[What is needed]:
With no addition or omission, return the entries below.

[Extracted information]:
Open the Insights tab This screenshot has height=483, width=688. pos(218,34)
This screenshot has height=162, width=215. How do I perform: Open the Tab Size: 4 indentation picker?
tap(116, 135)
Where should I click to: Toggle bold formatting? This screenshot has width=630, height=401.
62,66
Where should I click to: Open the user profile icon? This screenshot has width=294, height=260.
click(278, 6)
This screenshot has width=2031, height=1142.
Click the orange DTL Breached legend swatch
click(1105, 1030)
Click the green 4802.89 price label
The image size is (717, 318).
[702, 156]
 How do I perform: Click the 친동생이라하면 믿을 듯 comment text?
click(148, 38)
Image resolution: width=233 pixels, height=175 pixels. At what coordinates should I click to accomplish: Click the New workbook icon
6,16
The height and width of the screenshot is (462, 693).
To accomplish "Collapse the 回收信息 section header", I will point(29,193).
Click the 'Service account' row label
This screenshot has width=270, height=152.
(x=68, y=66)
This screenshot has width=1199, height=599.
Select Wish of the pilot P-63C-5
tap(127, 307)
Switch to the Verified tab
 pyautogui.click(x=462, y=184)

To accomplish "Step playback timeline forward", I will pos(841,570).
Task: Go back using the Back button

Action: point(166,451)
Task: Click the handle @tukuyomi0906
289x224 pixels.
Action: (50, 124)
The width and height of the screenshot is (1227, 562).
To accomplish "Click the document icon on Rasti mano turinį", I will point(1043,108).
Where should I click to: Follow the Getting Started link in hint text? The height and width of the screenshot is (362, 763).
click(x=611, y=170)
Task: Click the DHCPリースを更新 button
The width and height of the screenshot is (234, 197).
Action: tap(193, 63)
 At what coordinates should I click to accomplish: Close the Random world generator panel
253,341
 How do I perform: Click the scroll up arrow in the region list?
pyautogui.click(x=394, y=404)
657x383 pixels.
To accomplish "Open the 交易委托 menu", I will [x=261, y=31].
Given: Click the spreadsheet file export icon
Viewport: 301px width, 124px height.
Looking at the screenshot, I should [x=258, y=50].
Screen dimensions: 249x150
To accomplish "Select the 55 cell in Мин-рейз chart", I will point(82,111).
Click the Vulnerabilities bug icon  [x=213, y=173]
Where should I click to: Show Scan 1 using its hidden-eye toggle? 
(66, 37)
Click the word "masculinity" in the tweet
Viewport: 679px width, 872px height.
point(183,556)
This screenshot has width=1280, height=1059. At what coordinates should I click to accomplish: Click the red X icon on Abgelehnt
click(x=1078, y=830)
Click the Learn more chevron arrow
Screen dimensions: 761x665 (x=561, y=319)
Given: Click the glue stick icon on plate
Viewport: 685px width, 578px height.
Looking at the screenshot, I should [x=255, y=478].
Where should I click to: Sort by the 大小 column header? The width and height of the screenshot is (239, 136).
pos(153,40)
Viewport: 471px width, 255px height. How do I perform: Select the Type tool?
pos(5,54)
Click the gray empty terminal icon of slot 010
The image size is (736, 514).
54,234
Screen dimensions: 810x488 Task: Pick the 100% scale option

[Response]:
Open the Insights tab This screenshot has height=483, width=688. pos(218,34)
This screenshot has height=162, width=215. How do I perform: Open the Tab Size: 4 indentation picker?
tap(116, 135)
Where should I click to: Toggle bold formatting? This screenshot has width=630, height=401.
62,66
Where should I click to: Open the user profile icon? This screenshot has width=294, height=260.
click(278, 6)
This screenshot has width=2031, height=1142.
Click the orange DTL Breached legend swatch
click(1105, 1030)
Click the green 4802.89 price label
The image size is (717, 318).
[702, 156]
 How do I perform: Click the 친동생이라하면 믿을 듯 comment text?
click(148, 38)
Image resolution: width=233 pixels, height=175 pixels. At what coordinates should I click to accomplish: Click the New workbook icon
6,16
The height and width of the screenshot is (462, 693).
To accomplish "Collapse the 回收信息 section header", I will point(29,193).
Click the 'Service account' row label
This screenshot has width=270, height=152.
(x=68, y=66)
This screenshot has width=1199, height=599.
Select Wish of the pilot P-63C-5
tap(127, 307)
Switch to the Verified tab
 pyautogui.click(x=462, y=184)

To accomplish "Step playback timeline forward", I will pos(841,570).
Task: Go back using the Back button

Action: point(166,451)
Task: Click the handle @tukuyomi0906
289x224 pixels.
Action: (50, 124)
The width and height of the screenshot is (1227, 562).
To accomplish "Click the document icon on Rasti mano turinį", I will point(1043,108).
Where should I click to: Follow the Getting Started link in hint text? The height and width of the screenshot is (362, 763).
click(x=611, y=170)
Task: Click the DHCPリースを更新 button
The width and height of the screenshot is (234, 197).
Action: tap(193, 63)
 At what coordinates should I click to accomplish: Close the Random world generator panel
253,341
 How do I perform: Click the scroll up arrow in the region list?
pyautogui.click(x=394, y=404)
657x383 pixels.
To accomplish "Open the 交易委托 menu", I will [x=261, y=31].
Given: Click the spreadsheet file export icon
Viewport: 301px width, 124px height.
Looking at the screenshot, I should [x=258, y=50].
Screen dimensions: 249x150
To accomplish "Select the 55 cell in Мин-рейз chart", I will point(82,111).
Click the Vulnerabilities bug icon  [x=213, y=173]
Where should I click to: Show Scan 1 using its hidden-eye toggle? 
(66, 37)
Click the word "masculinity" in the tweet
Viewport: 679px width, 872px height.
point(183,556)
This screenshot has width=1280, height=1059. At what coordinates should I click to accomplish: Click the red X icon on Abgelehnt
click(x=1078, y=830)
Click the Learn more chevron arrow
Screen dimensions: 761x665 (x=561, y=319)
Given: Click the glue stick icon on plate
Viewport: 685px width, 578px height.
Looking at the screenshot, I should [x=255, y=478].
Where should I click to: Sort by the 大小 column header? The width and height of the screenshot is (239, 136).
pos(153,40)
Viewport: 471px width, 255px height. How do I perform: Select the Type tool?
pos(5,54)
Click the gray empty terminal icon of slot 010
The image size is (736, 514).
54,234
Screen dimensions: 810x488 Task: Pick the 100% scale option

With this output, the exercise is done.